Once again, Michter’s has produced a whiskey that is our whiskey of the month. Michter’s was started in Pennsylvania in the 1950s as a tourist attraction, making a sour mash whiskey in their two pot stills. The whiskey was called sour mash because they did not have enough corn or rye in the mash bill to call it either Bourbon or Rye whiskey. The brand was called “Michter’s” because the owner wanted to honor his sons Michael and Peter. They filed bankruptcy in 1989 and abandoned the trademark and that is when Joe Magliocco purchased the brand and created the company we now call Michter’s. Joe started with sourcing whiskey and later contract distilled his whiskey. He eventually built a distillery in Shively, Kentucky and is now making their whiskey there. He continued to make the Michter’s sour mash, but also expanded the brand’s portfolio with a Bourbon and a Rye whiskey. The Sour Mash whiskey is an excellent product and we were excited when they decided to introduce a barrel strength expression of the Sour Mash. I recently received a bottle of this fine whiskey and Matt and I sat down to taste it. Here are our tasting notes.
Michter’s Barrel Strength Sour Mash
Proof: 111.2
Age: No Age Statement
Nose:
- Mike: Caramel, butterscotch, apples, citrus, baking spices and oak wood.

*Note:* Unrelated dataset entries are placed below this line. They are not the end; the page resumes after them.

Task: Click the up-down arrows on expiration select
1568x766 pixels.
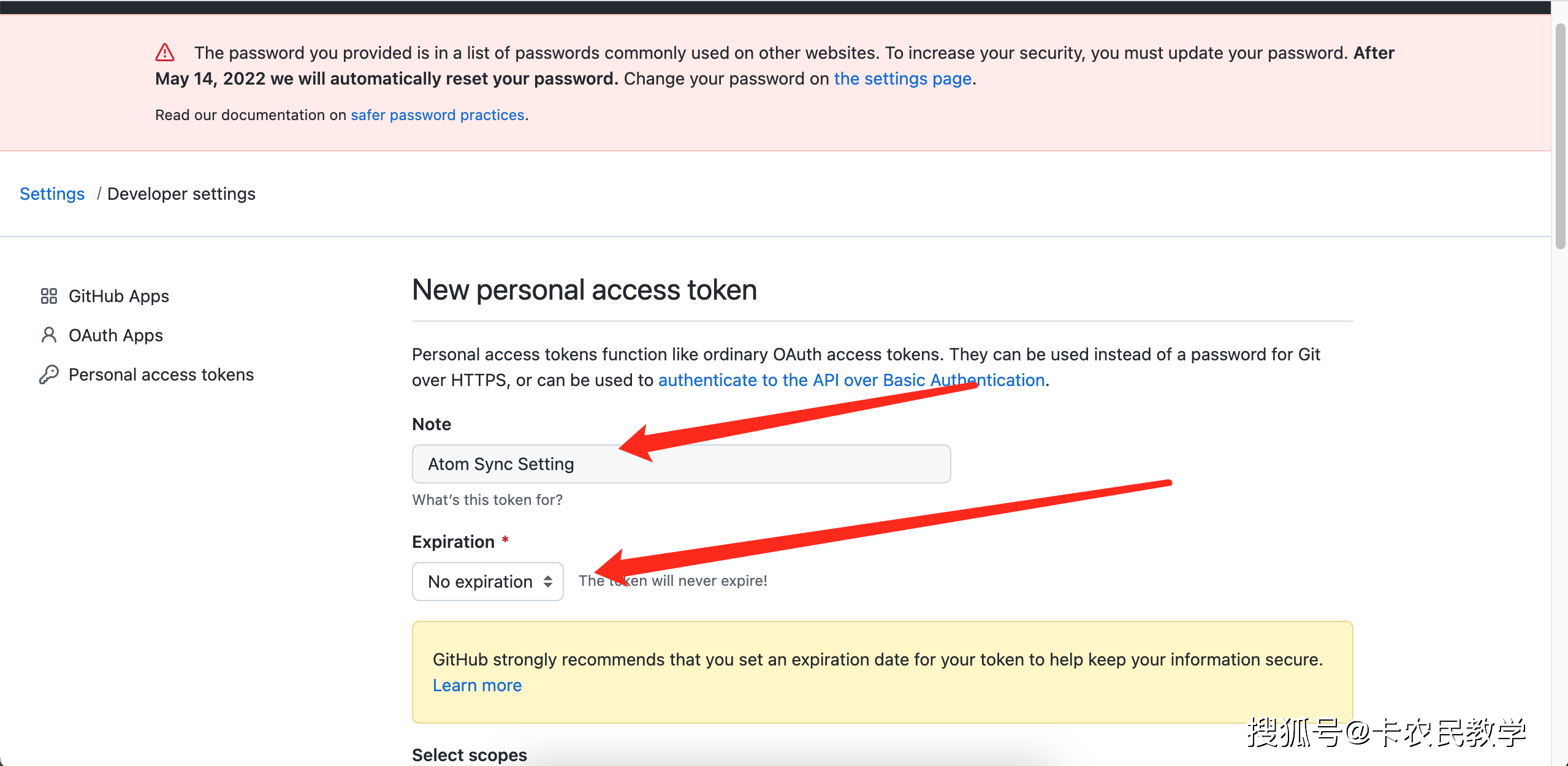Action: (x=548, y=582)
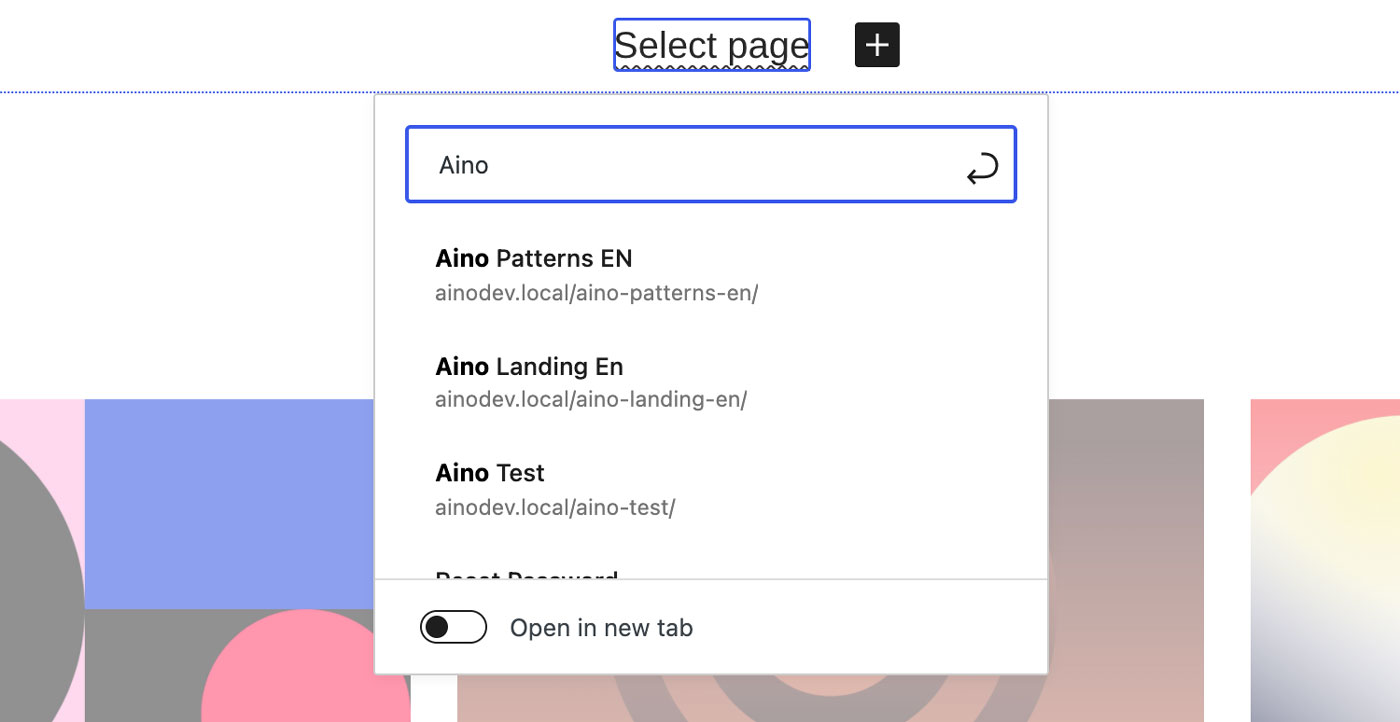The height and width of the screenshot is (722, 1400).
Task: Click the brown gradient image right of popover
Action: click(x=1126, y=560)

- Matt: Caramel, honey, apples, cinnamon and oak wood.
Taste:
- Mike: Caramel, butterscotch, apples, orange zest, cinnamon and oak wood. Tasted with a dried cranberry enhances the apple and cinnamon. Tasted with a pecan and chocolate notes and black pepper come forward.
- Matt: Caramel, butterscotch, apples, dates, cinnamon and oak wood. The dried cranberry enhances the apple and cinnamon. The pecan brought forward notes of dark chocolate, peanut butter, anise and pine nuts.
Finish:
- Mike: Long with oak wood, cinnamon and orange zest. The dried cranberry made the finish very long with lingering apple. The pecan made the finish very long with oak wood, chocolate and black pepper.
- Matt: Long with oak and cinnamon. The dried cranberry added lingering apple. The pecan added chocolate to the finish.
I would pair this fine whiskey with a Padron 1926 Serie Maduro cigar. I think the vanilla and chocolate in the smoke would enhance the butterscotch and caramel in the whiskey.